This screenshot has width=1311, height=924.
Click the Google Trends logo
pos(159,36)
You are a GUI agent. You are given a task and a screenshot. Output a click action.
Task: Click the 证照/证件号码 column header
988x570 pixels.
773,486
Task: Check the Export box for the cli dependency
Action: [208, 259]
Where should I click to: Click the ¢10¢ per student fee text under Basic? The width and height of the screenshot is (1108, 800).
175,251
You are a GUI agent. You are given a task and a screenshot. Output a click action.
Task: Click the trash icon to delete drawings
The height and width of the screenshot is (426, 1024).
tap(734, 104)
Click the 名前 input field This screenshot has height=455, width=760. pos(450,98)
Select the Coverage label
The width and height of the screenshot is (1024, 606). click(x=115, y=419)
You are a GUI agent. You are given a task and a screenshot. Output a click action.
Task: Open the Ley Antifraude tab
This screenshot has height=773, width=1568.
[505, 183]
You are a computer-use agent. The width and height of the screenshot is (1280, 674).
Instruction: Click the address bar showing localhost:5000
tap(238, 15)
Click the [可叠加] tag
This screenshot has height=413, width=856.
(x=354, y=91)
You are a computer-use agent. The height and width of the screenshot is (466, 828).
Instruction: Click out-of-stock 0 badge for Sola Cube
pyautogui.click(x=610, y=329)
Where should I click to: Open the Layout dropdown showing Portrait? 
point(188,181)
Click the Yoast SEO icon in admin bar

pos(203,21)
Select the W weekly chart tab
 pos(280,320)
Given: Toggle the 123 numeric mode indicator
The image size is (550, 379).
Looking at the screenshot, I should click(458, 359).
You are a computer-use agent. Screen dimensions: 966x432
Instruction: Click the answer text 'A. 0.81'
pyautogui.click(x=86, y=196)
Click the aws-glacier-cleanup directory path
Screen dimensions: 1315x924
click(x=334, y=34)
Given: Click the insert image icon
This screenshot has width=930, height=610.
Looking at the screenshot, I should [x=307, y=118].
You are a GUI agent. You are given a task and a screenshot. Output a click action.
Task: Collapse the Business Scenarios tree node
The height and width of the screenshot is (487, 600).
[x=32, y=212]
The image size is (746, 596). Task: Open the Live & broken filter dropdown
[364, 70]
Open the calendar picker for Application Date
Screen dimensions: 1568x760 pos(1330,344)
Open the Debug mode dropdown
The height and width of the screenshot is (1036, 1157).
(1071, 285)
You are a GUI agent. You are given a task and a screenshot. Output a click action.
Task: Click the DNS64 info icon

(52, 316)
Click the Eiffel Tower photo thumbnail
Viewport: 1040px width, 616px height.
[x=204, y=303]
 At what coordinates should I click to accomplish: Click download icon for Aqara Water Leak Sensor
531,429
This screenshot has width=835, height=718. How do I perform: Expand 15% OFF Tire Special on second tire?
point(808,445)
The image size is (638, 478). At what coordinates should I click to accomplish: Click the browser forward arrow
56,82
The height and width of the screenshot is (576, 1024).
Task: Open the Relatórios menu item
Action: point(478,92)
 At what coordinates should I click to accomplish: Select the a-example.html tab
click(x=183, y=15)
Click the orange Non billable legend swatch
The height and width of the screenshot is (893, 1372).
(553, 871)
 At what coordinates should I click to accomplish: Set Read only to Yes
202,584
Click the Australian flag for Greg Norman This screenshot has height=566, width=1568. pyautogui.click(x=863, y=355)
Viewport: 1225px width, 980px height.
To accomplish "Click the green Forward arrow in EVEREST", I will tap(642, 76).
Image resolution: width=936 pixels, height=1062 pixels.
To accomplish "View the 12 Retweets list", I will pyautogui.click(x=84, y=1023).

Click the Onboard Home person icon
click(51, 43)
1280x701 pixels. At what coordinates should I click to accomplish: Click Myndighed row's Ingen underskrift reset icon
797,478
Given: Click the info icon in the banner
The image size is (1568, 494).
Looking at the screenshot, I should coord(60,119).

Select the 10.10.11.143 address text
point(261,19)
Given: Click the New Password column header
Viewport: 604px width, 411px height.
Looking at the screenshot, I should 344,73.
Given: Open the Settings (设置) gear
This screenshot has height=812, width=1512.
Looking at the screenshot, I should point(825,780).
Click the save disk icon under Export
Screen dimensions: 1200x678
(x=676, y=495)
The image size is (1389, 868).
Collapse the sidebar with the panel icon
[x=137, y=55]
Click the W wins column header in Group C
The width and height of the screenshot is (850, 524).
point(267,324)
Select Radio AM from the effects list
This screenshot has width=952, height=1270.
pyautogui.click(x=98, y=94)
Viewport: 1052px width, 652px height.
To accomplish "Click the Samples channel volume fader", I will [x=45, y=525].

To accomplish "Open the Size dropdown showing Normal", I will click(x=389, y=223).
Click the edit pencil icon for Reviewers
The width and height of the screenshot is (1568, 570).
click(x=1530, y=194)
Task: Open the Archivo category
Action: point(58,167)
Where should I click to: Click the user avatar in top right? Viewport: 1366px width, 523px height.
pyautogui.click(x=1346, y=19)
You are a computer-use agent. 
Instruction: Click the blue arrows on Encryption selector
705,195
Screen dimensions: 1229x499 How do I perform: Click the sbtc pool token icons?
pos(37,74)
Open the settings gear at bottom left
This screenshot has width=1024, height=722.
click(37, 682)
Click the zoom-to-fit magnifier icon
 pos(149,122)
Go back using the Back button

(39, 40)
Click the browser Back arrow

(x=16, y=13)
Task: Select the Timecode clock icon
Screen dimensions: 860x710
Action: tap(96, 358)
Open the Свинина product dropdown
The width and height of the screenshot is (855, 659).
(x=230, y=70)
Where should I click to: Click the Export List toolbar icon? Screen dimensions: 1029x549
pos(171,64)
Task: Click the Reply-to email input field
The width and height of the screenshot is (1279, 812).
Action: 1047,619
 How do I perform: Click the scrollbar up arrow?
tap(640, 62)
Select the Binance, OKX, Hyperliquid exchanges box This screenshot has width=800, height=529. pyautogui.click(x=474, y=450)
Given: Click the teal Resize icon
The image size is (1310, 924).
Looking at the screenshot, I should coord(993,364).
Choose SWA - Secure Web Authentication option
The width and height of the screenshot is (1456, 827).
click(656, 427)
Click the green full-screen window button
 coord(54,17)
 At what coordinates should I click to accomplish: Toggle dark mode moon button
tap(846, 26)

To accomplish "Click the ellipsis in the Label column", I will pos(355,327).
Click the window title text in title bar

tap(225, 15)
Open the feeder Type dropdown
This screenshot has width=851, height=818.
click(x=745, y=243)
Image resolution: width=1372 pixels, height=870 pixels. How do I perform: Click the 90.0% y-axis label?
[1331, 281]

================================

** Exercise task **
Update the lines of the listing from the line with "The image size is (1389, 868)." up to and including the line with "pos(149,122)" by replacing "settings gear" with "preferences gear". Reproduce only those lines, with everything else unchanged.

** Correct response **
The image size is (1389, 868).
Collapse the sidebar with the panel icon
[x=137, y=55]
Click the W wins column header in Group C
The width and height of the screenshot is (850, 524).
point(267,324)
Select Radio AM from the effects list
This screenshot has width=952, height=1270.
pyautogui.click(x=98, y=94)
Viewport: 1052px width, 652px height.
To accomplish "Click the Samples channel volume fader", I will [x=45, y=525].

To accomplish "Open the Size dropdown showing Normal", I will click(x=389, y=223).
Click the edit pencil icon for Reviewers
The width and height of the screenshot is (1568, 570).
click(x=1530, y=194)
Task: Open the Archivo category
Action: point(58,167)
Where should I click to: Click the user avatar in top right? Viewport: 1366px width, 523px height.
pyautogui.click(x=1346, y=19)
You are a computer-use agent. 
Instruction: Click the blue arrows on Encryption selector
705,195
Screen dimensions: 1229x499 How do I perform: Click the sbtc pool token icons?
pos(37,74)
Open the preferences gear at bottom left
This screenshot has width=1024, height=722.
click(37, 682)
Click the zoom-to-fit magnifier icon
 pos(149,122)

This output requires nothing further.